HOW TO COMPLETE THIS TASK: All of the data should be copied exactly, with the pictures left out.
#### SUPPLIED DATA
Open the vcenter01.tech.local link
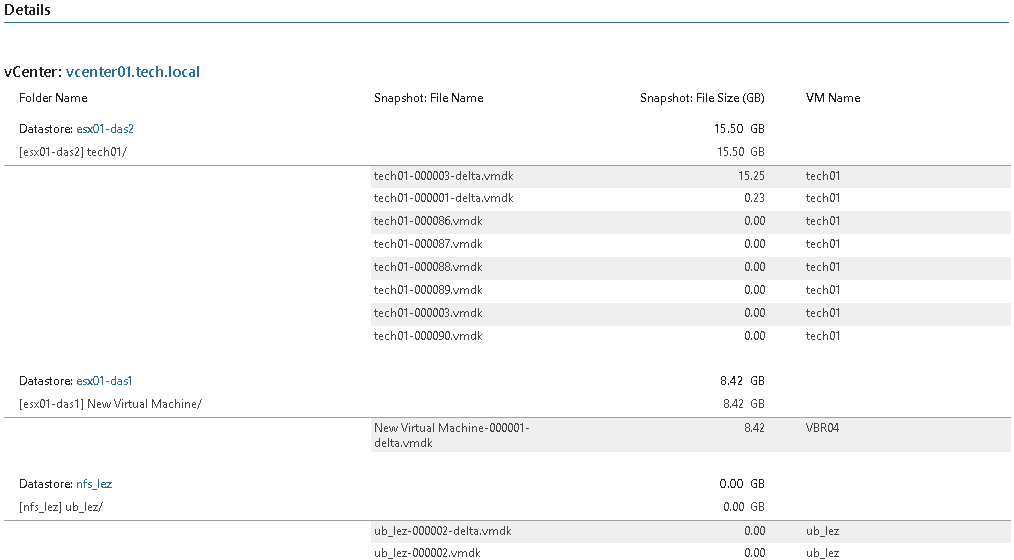Viewport: 1014px width, 560px height. (133, 72)
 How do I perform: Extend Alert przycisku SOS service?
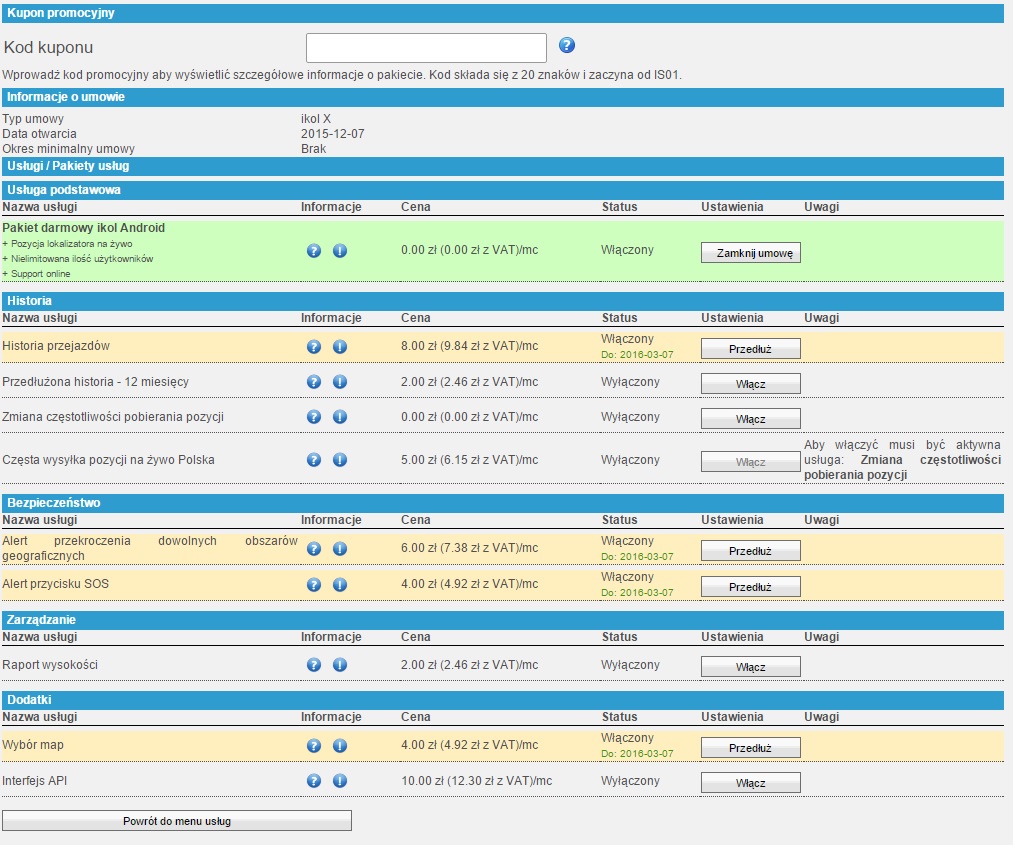750,587
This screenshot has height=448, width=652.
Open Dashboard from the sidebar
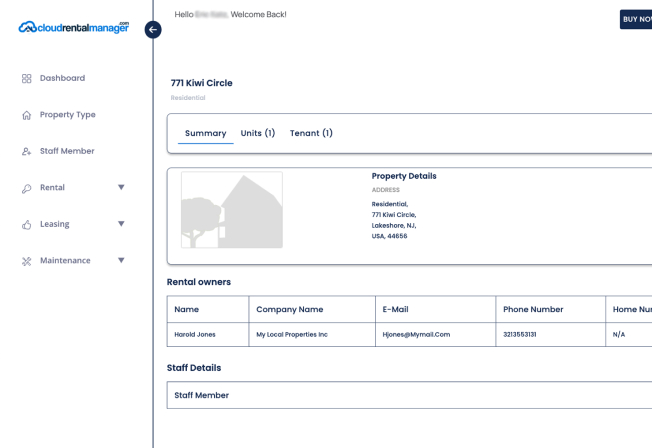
########
SOLUTION TO THIS PROBLEM:
Open the vcenter01.tech.local link
Viewport: 1014px width, 560px height. (133, 72)
 How do I perform: Extend Alert przycisku SOS service?
750,587
This screenshot has height=448, width=652.
Open Dashboard from the sidebar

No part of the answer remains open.